- **EXERCISE MATERIAL**
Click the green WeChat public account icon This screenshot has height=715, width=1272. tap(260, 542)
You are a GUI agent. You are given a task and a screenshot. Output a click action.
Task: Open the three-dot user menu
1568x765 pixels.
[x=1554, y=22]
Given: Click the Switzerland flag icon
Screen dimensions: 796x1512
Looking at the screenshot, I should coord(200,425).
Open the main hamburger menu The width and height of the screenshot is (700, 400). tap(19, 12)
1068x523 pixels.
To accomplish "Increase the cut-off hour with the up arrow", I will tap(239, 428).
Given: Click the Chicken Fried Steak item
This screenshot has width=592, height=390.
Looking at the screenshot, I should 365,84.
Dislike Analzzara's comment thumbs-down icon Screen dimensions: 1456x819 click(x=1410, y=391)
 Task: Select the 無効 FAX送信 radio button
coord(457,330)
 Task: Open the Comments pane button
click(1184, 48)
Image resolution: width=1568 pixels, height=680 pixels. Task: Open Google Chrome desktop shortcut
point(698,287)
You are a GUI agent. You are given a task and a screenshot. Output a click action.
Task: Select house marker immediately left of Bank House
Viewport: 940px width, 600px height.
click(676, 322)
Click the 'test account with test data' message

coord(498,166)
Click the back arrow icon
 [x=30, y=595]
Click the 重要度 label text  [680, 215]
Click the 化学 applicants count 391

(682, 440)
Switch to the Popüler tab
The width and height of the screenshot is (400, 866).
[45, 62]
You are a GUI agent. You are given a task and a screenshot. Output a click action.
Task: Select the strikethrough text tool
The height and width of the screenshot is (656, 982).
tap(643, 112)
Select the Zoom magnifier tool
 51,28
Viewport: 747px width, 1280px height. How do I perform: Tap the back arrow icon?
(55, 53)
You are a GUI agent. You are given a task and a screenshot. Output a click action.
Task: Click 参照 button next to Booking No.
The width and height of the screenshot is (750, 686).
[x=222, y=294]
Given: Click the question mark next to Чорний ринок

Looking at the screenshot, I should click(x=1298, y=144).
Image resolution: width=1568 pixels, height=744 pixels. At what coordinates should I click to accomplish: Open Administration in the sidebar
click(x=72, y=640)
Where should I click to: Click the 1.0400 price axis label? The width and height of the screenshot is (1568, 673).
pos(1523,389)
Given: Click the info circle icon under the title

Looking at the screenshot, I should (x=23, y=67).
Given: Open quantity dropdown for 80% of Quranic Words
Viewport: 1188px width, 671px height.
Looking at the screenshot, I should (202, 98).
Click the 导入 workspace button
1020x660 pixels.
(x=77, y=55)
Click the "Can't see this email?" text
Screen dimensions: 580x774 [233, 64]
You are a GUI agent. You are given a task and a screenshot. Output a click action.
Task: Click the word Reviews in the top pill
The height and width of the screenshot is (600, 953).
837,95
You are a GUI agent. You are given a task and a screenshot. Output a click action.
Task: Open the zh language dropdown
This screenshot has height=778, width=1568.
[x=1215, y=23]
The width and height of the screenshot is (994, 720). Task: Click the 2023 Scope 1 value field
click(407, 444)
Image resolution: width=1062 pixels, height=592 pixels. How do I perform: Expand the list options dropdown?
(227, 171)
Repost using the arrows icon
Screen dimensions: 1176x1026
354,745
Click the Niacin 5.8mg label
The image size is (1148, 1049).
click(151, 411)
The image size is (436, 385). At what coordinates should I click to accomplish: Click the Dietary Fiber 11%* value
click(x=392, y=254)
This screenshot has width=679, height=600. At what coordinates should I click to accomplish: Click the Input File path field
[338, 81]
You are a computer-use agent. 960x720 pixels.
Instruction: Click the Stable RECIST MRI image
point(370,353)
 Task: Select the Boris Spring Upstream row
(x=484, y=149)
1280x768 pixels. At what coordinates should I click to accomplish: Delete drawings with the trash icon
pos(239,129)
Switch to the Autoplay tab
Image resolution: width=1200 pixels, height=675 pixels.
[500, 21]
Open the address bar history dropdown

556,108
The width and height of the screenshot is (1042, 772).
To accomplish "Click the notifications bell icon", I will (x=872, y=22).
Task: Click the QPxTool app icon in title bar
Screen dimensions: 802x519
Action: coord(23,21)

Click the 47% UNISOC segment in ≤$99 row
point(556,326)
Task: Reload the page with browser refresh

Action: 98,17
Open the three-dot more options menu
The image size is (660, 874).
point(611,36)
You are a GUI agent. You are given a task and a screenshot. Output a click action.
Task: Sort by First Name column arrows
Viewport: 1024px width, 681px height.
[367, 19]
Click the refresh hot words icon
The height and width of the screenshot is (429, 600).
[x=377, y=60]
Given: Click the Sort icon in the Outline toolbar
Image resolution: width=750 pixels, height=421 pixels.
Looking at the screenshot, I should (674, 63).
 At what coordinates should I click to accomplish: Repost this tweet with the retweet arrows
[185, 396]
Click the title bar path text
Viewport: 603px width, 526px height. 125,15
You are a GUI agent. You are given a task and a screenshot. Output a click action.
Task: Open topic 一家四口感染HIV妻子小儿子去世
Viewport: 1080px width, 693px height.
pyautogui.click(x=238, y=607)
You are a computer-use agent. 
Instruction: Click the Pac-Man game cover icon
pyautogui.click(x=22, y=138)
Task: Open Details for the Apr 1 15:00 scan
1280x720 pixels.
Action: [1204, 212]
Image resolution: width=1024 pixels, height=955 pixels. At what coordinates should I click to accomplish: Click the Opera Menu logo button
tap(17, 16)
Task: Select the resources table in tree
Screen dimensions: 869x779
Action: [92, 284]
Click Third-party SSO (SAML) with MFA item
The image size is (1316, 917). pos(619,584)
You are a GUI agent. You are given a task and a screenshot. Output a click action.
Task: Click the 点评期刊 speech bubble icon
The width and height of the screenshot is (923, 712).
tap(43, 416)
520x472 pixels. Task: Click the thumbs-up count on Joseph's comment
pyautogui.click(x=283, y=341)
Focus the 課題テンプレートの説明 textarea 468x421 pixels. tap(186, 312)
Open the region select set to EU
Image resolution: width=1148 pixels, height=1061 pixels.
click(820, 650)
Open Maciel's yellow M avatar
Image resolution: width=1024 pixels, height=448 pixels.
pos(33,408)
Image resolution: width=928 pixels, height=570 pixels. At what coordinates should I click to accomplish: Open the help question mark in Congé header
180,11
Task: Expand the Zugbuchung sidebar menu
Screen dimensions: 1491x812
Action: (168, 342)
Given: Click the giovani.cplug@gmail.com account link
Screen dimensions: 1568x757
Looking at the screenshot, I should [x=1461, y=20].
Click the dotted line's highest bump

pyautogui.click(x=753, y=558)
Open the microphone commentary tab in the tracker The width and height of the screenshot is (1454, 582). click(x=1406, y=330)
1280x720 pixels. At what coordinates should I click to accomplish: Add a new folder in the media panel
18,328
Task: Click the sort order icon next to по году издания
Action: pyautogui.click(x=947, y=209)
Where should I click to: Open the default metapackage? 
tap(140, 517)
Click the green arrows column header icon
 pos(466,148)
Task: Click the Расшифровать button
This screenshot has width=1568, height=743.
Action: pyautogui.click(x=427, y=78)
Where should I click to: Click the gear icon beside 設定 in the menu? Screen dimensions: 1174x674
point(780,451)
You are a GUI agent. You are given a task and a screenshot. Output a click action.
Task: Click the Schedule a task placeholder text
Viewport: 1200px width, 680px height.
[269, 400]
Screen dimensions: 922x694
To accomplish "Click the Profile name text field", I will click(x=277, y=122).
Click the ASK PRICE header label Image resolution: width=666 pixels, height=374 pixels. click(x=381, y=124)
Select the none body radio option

- **AIM OF THE TASK**
Where the word "Switch" shows up in a line of the listing, return that line.

- **TASK RESPONSE**
Switch to the Popüler tab
Switch to the Autoplay tab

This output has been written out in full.